SET EXERCISE —
Pull out each line in the rows below that contains the word "icon". Case counts.

SUPPLIED MATERIAL —
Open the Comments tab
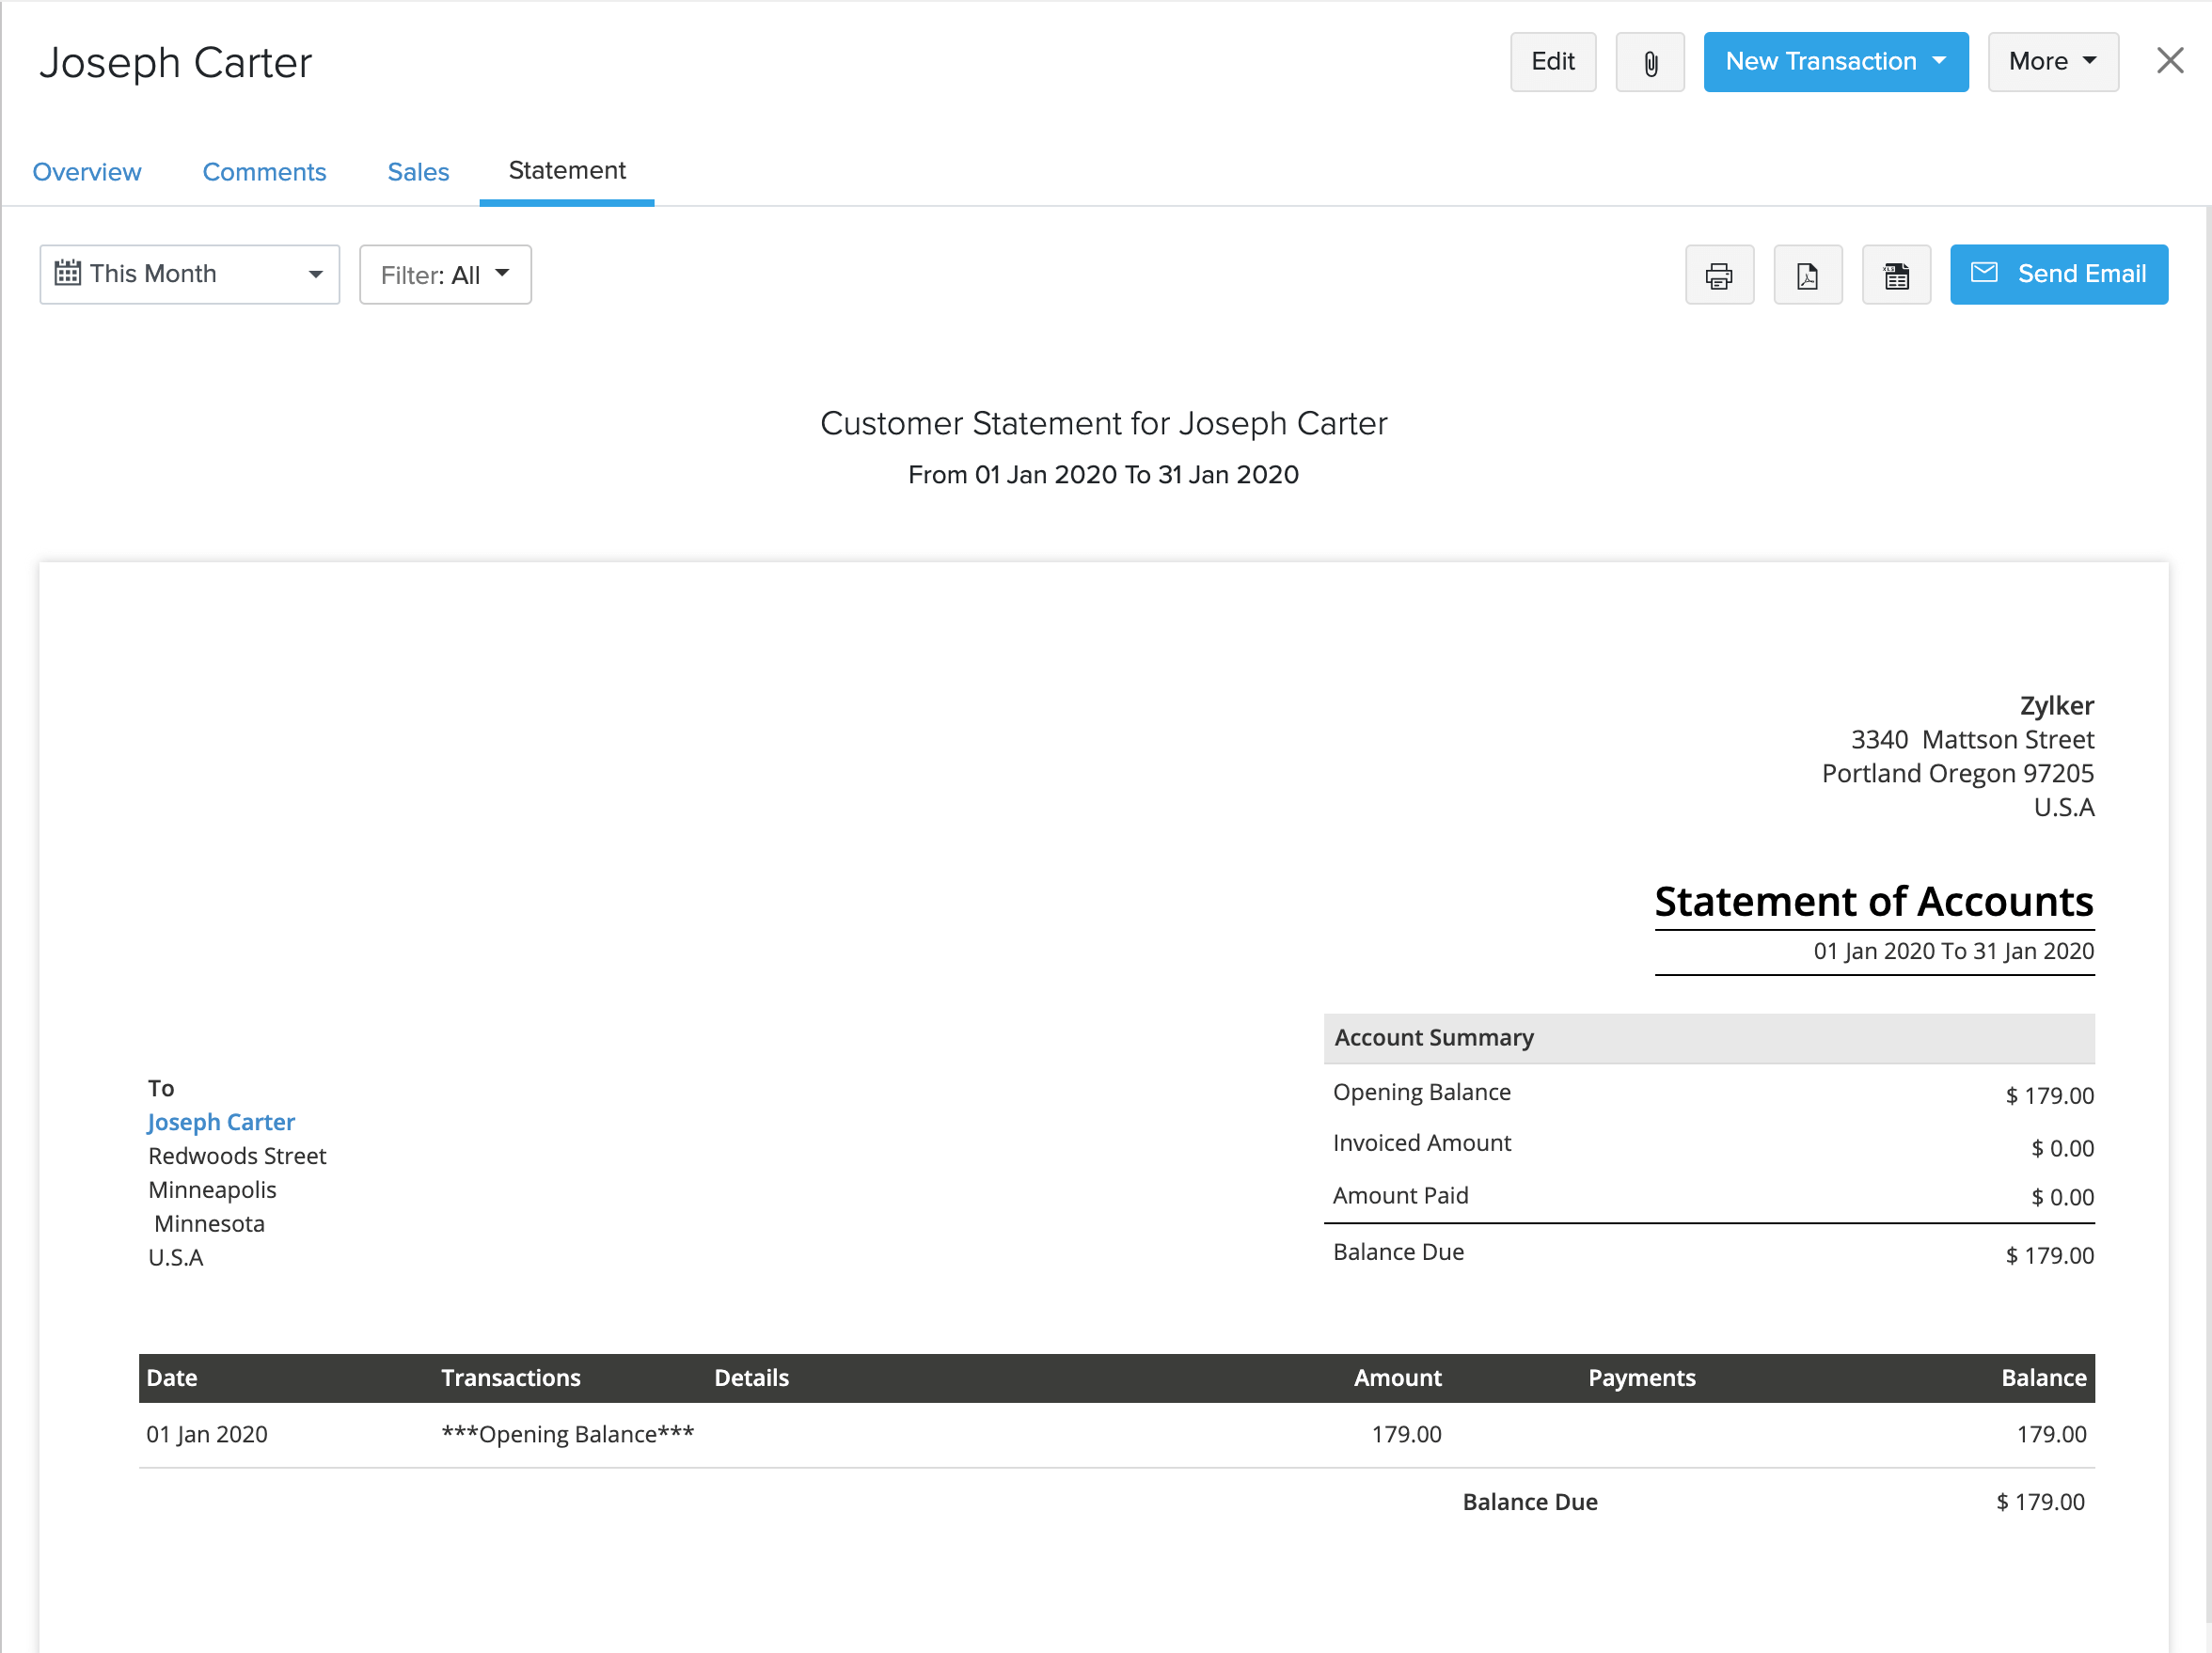The image size is (2212, 1653). click(x=264, y=171)

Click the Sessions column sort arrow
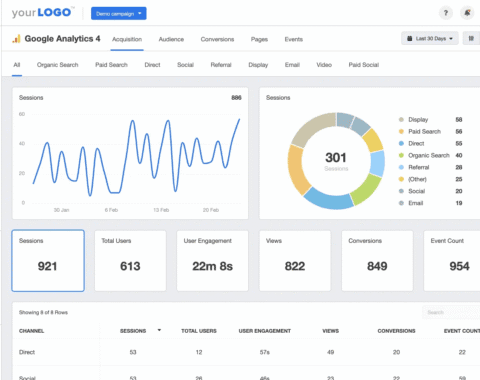(x=159, y=330)
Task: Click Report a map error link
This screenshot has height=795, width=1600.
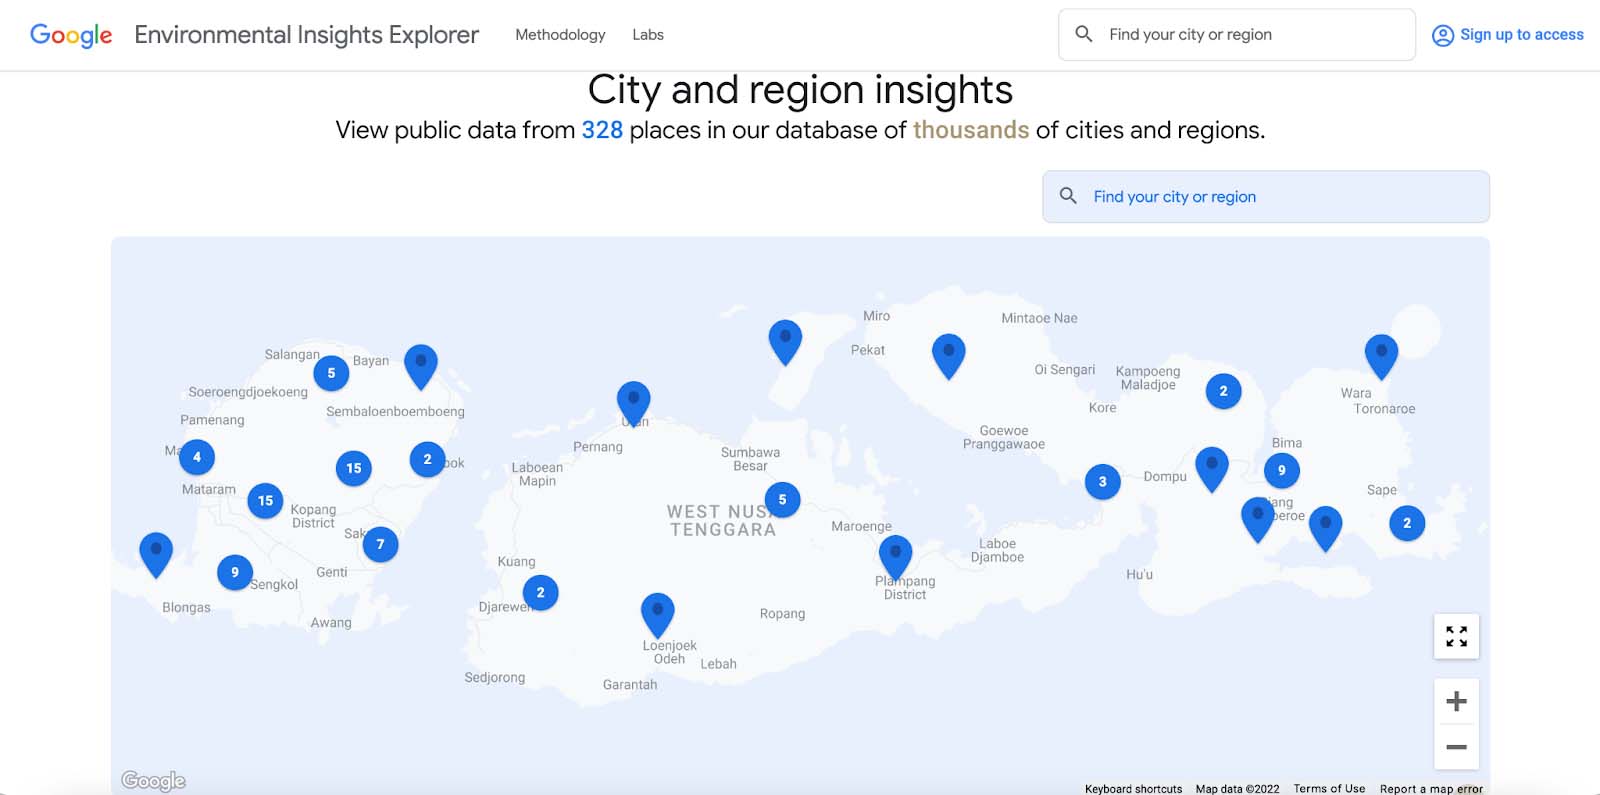Action: point(1430,789)
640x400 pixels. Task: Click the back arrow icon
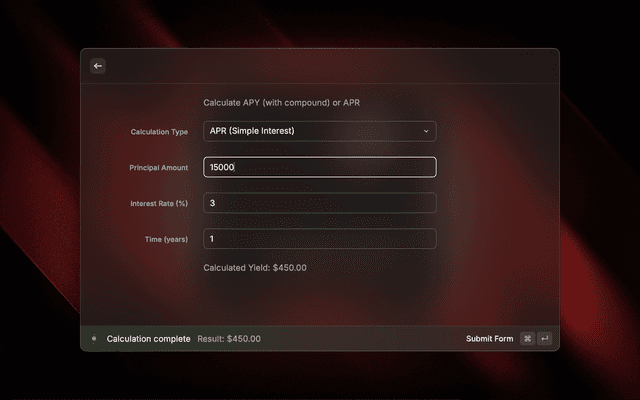click(98, 66)
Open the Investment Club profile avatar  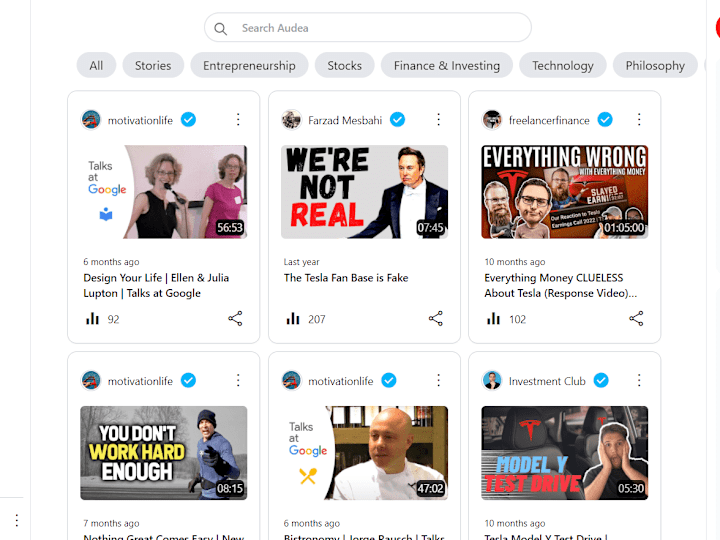[x=492, y=381]
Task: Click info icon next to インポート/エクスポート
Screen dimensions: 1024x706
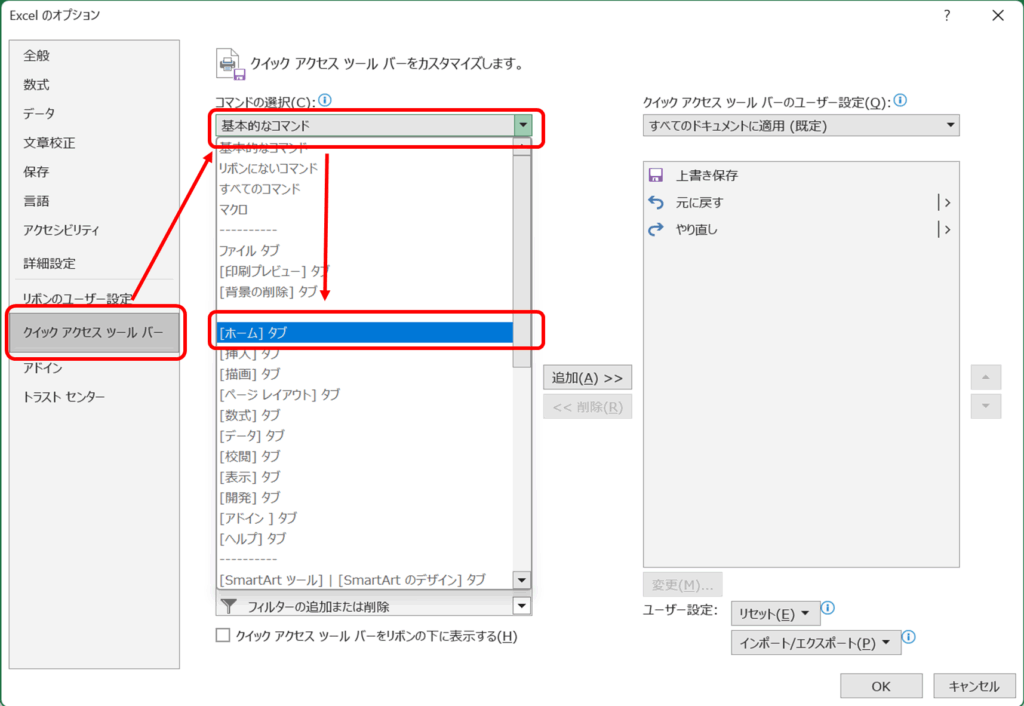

EXERCISE RESULT —
640x400 pixels. Task: Click the back arrow icon
Task: Click info icon next to インポート/エクスポート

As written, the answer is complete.